WHAT IS REQUIRED. Could you please output all of the records exactly?

[[ DATA, beginning ]]

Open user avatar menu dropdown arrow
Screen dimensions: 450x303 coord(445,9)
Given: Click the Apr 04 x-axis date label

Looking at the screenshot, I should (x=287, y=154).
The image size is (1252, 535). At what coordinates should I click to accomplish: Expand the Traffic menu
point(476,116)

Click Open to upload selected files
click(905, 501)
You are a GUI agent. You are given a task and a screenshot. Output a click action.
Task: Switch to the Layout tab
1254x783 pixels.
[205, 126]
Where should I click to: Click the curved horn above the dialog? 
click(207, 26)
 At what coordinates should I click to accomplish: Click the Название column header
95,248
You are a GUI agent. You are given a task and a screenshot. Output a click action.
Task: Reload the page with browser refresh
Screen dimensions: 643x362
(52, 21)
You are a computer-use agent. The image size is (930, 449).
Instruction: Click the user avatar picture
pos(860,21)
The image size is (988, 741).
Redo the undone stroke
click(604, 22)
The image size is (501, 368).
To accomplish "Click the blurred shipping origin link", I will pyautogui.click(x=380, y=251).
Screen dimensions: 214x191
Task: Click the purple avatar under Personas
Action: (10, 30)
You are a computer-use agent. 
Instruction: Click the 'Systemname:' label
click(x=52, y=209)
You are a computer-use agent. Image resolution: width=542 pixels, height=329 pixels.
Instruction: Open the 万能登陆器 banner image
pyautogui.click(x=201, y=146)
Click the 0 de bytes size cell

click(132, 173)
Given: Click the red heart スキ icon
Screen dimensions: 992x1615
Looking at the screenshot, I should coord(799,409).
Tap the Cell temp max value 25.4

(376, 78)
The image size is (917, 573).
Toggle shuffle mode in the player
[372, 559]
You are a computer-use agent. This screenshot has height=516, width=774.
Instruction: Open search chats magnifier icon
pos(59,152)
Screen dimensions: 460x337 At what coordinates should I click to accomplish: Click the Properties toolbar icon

[[ DATA, end ]]

ANSWER SPACE.
Open user avatar menu dropdown arrow
Screen dimensions: 450x303 coord(445,9)
Given: Click the Apr 04 x-axis date label

Looking at the screenshot, I should (x=287, y=154).
The image size is (1252, 535). At what coordinates should I click to accomplish: Expand the Traffic menu
point(476,116)

Click Open to upload selected files
click(905, 501)
You are a GUI agent. You are given a task and a screenshot. Output a click action.
Task: Switch to the Layout tab
1254x783 pixels.
[205, 126]
Where should I click to: Click the curved horn above the dialog? 
click(207, 26)
 At what coordinates should I click to accomplish: Click the Название column header
95,248
You are a GUI agent. You are given a task and a screenshot. Output a click action.
Task: Reload the page with browser refresh
Screen dimensions: 643x362
(52, 21)
You are a computer-use agent. The image size is (930, 449).
Instruction: Click the user avatar picture
pos(860,21)
The image size is (988, 741).
Redo the undone stroke
click(604, 22)
The image size is (501, 368).
To accomplish "Click the blurred shipping origin link", I will pyautogui.click(x=380, y=251).
Screen dimensions: 214x191
Task: Click the purple avatar under Personas
Action: (10, 30)
You are a computer-use agent. 
Instruction: Click the 'Systemname:' label
click(x=52, y=209)
You are a computer-use agent. Image resolution: width=542 pixels, height=329 pixels.
Instruction: Open the 万能登陆器 banner image
pyautogui.click(x=201, y=146)
Click the 0 de bytes size cell

click(132, 173)
Given: Click the red heart スキ icon
Screen dimensions: 992x1615
Looking at the screenshot, I should coord(799,409).
Tap the Cell temp max value 25.4

(376, 78)
The image size is (917, 573).
Toggle shuffle mode in the player
[372, 559]
You are a computer-use agent. This screenshot has height=516, width=774.
Instruction: Open search chats magnifier icon
pos(59,152)
Screen dimensions: 460x337 At what coordinates should I click to accomplish: Click the Properties toolbar icon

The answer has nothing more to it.